Años más tarde, Mandeville sería una influencia fundamental en Adam Smith cuando escribió su magnum opus: La riqueza de las naciones. Aunque atribuirle la existencia de un orden económico a un solo pensador siempre resulta exagerado, Smith sí es frecuentemente citado como el padre filosófico del capitalismo (en ese orden de ideas, el abuelo sería Mandeville y el bisabuelo, Aristóteles). Todo esto para decir que la paradoja que identifica Mandeville es, en muchos sentidos, la materia prima de la que están hechos los cimientos que hoy sostienen al capitalismo. Es decir, la celebración de los vicios privados como la codicia y la competencia por el presunto beneficio público que traen es algo así como la misión y la visión (como dicen ahora los empresarios a falta de mayor ingenio) de esa gran empresa que llamamos capitalismo. Palabras más, palabras menos, el capitalismo es una máquina cuya gasolina no es otra más que los vicios de la codicia y la competencia.

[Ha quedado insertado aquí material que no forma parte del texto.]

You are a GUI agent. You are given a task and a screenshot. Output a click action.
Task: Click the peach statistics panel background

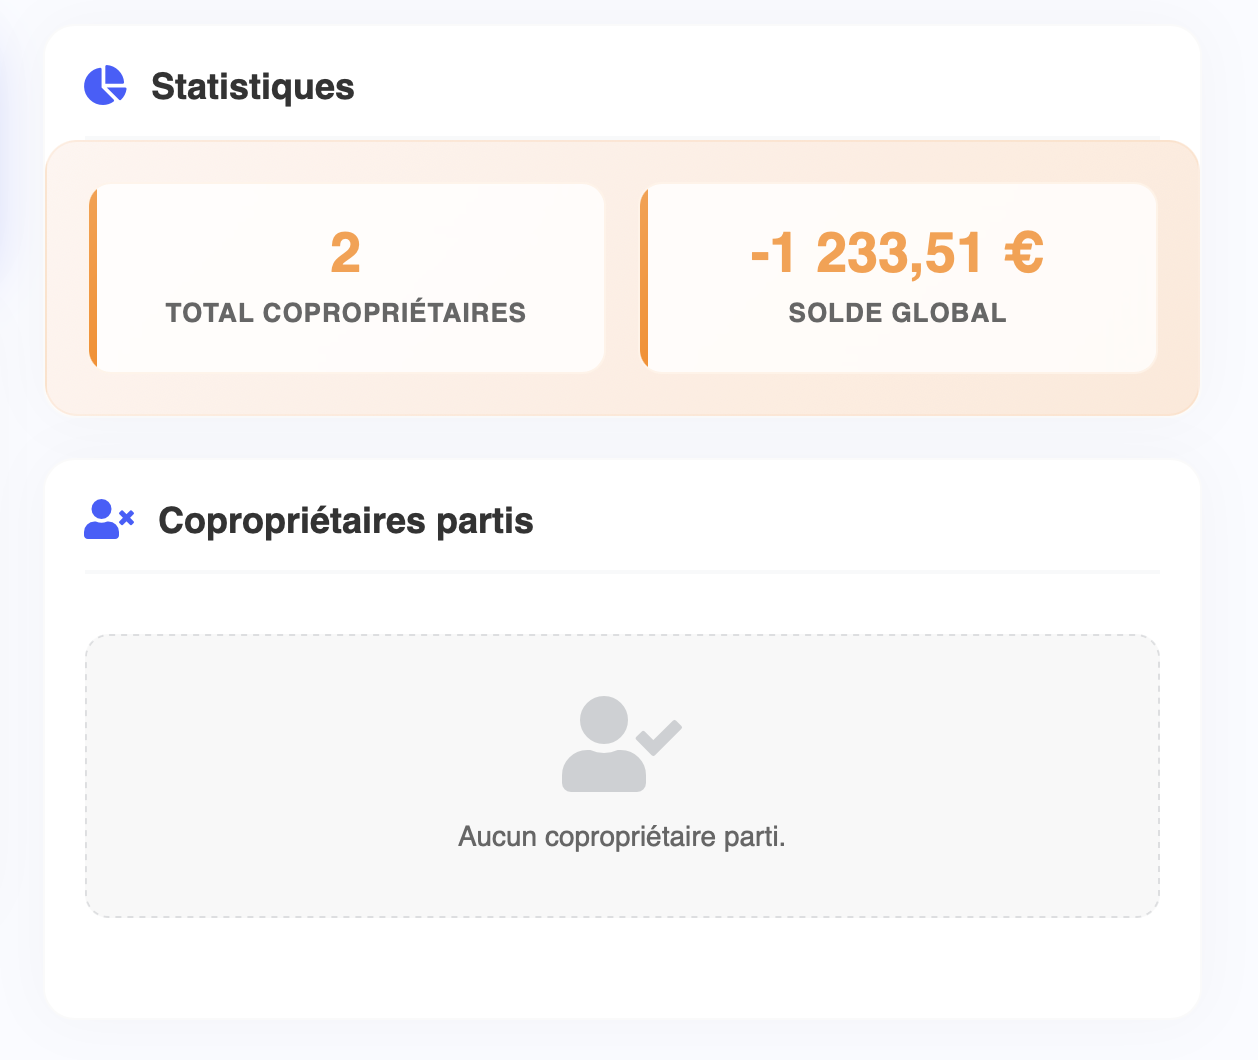pyautogui.click(x=621, y=393)
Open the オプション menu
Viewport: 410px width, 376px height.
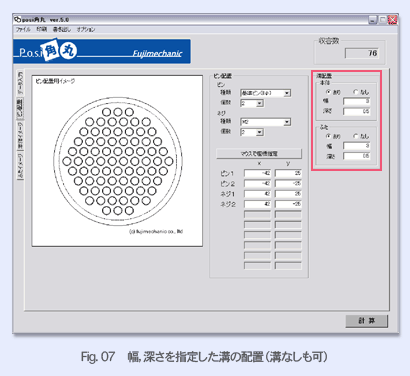(x=86, y=29)
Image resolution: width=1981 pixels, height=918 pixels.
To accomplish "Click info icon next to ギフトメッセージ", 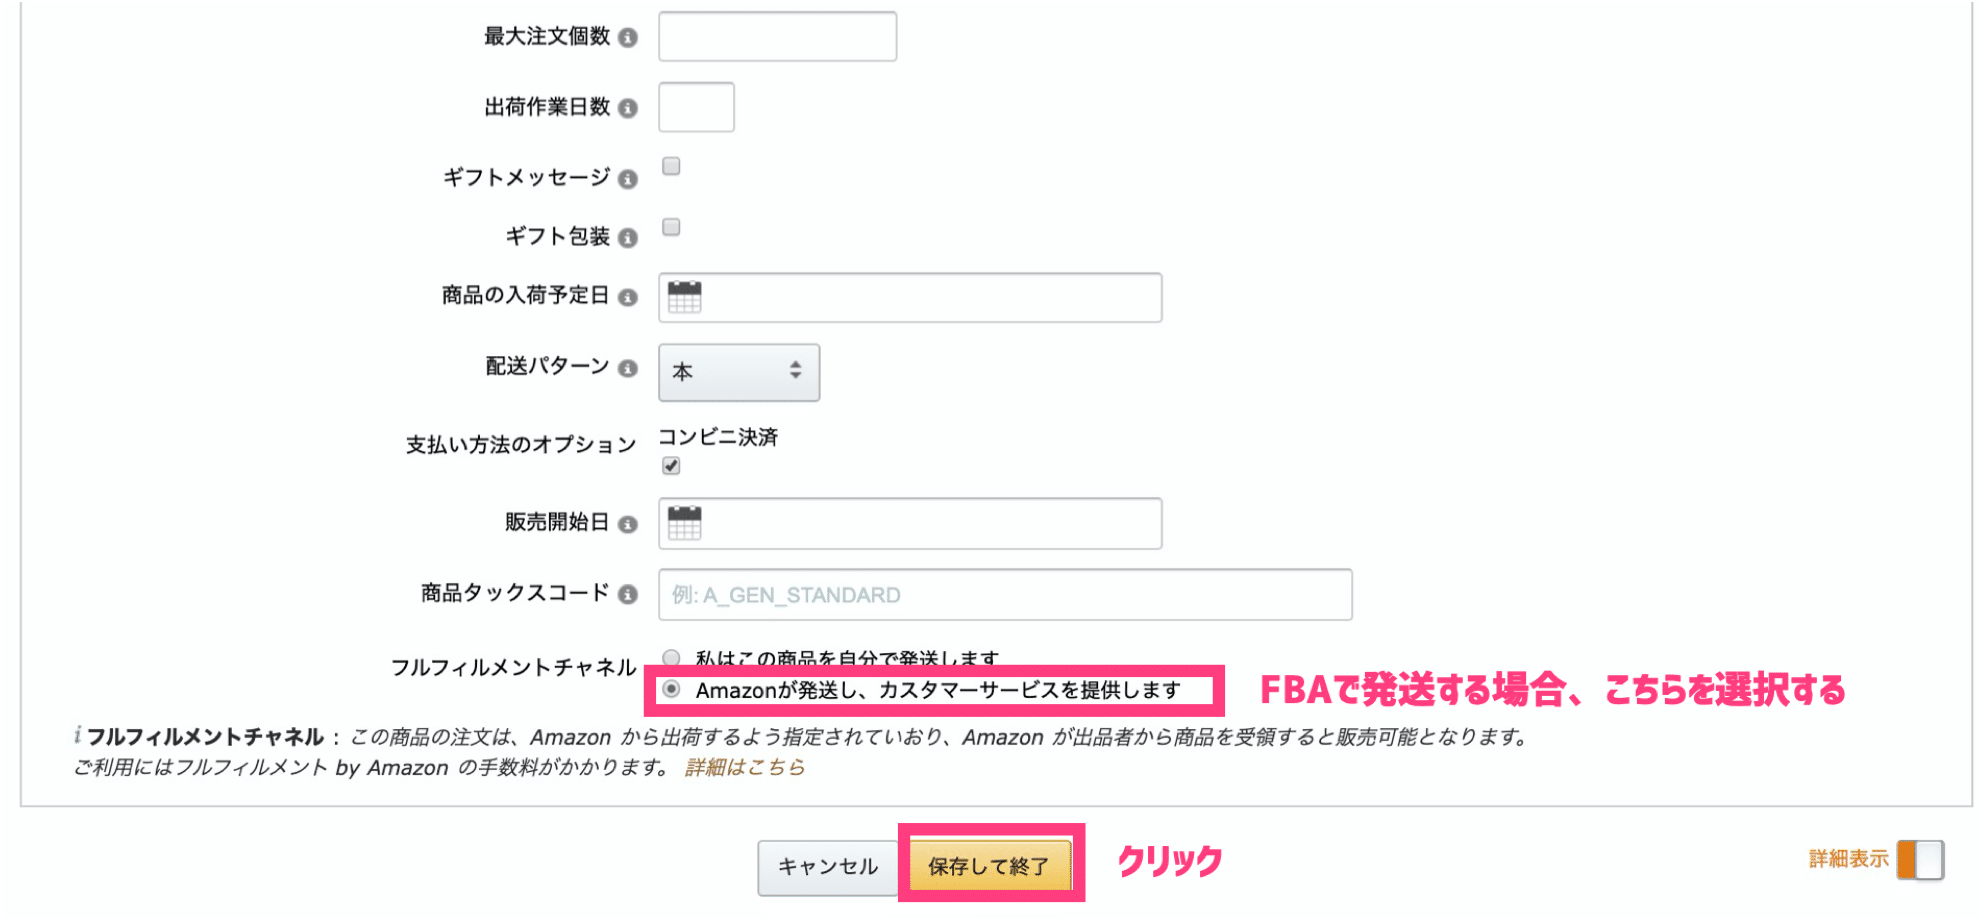I will pyautogui.click(x=628, y=179).
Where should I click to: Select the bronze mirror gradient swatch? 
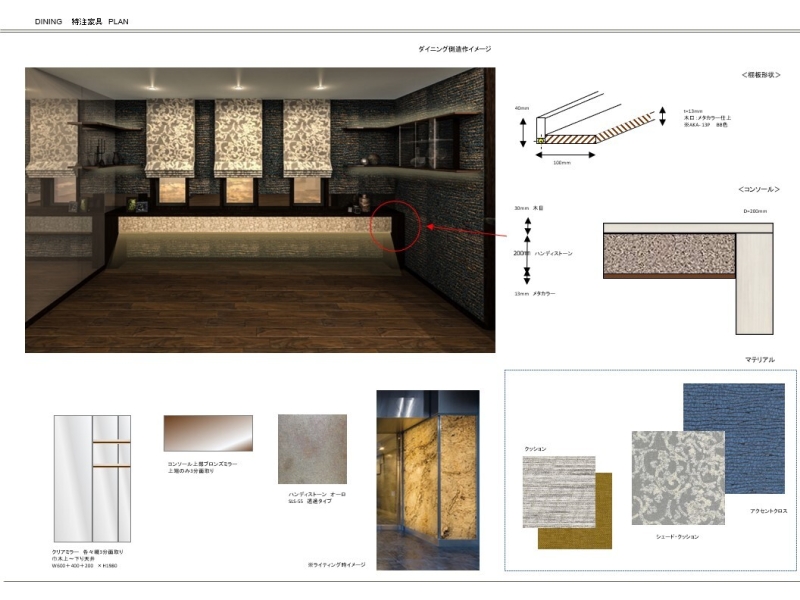coord(208,433)
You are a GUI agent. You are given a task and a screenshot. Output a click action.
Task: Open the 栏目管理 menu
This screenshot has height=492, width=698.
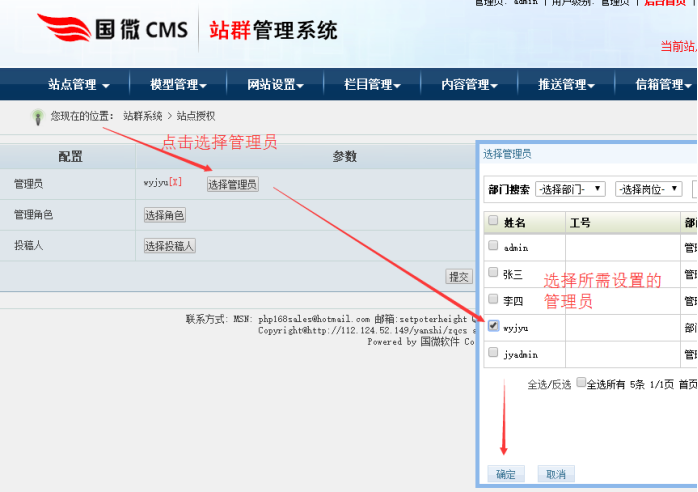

Y si bien es cierto que el culto a estos vicios ha engendrado un orden social que ha traído un crecimiento económico sin precedentes, la decadencia que ha provocado este paradigma es cada vez más irrefutable. En la medida en la que siga rigiendo esta forma de existir en el mundo, por mucho crecimiento económico que pueda garantizar, no nos espera otro futuro posible más allá de la catástrofe ambiental.
En caso de ser así, nuestro vicio se convertiría en el detonante de nuestra destrucción. Además, a diferencia de lo que ocurría en tiempos de Mandeville y Smith, no podríamos estar más alertados acerca del futuro que nos espera si seguimos por este camino. Por eso, la catástrofe ambiental que está a la vuelta de la esquina no es un infortunio ni mucho menos un accidente; al contrario, caminamos directo y voluntariamente hacia nuestro colapso. Es un suicidio.
Peor aún es que ya tenemos más que identificada el arma con la que atentaremos contra nuestra vida: los combustibles fósiles. Según la ONU, los combustibles fósiles son responsables de alrededor del 70 % de las emisiones de gases de efecto invernadero y el 90 % de todas las emisiones de dióxido de carbono. Con todo y eso, los 195 países que asistieron la semana pasada a la COP 30 en Belém fueron incapaces de hacer cualquier mención explícita a los combustibles fósiles en el acuerdo final. Peor aún es que Estados Unidos, responsable de casi un cuarto de las emisiones de gases de efecto invernadero, ni siquiera asistió al evento. Como dice el propio Trump: “Drill, baby, drill!”. Por cierto, vale la pena dejar la constancia de que Colombia estuvo entre los pocos países que se apartaron de la decisión. Aun así, la conclusión resulta ineludible: a pesar de que somos perfectamente conscientes de la catástrofe que se avecina y de qué tenemos que hacer para evitarla, hemos decidido cruzarnos de brazos. Es un suicidio colectivo. A sabiendas, podríamos incluso dejar una nota de despedida que podría decir algo así:
Querido mundo:
Me voy porque le di rienda suelta a mi codicia, hasta el punto en el que la convertí en mi dios. Me voy porque mi vicio me destruye. Me voy porque me volví adicto al olor a gasolina. Me voy porque prefiero destruirme antes que desenmascarar a mis dioses. Me voy porque quizá realmente nunca quise estar aquí. Drill, baby, drill!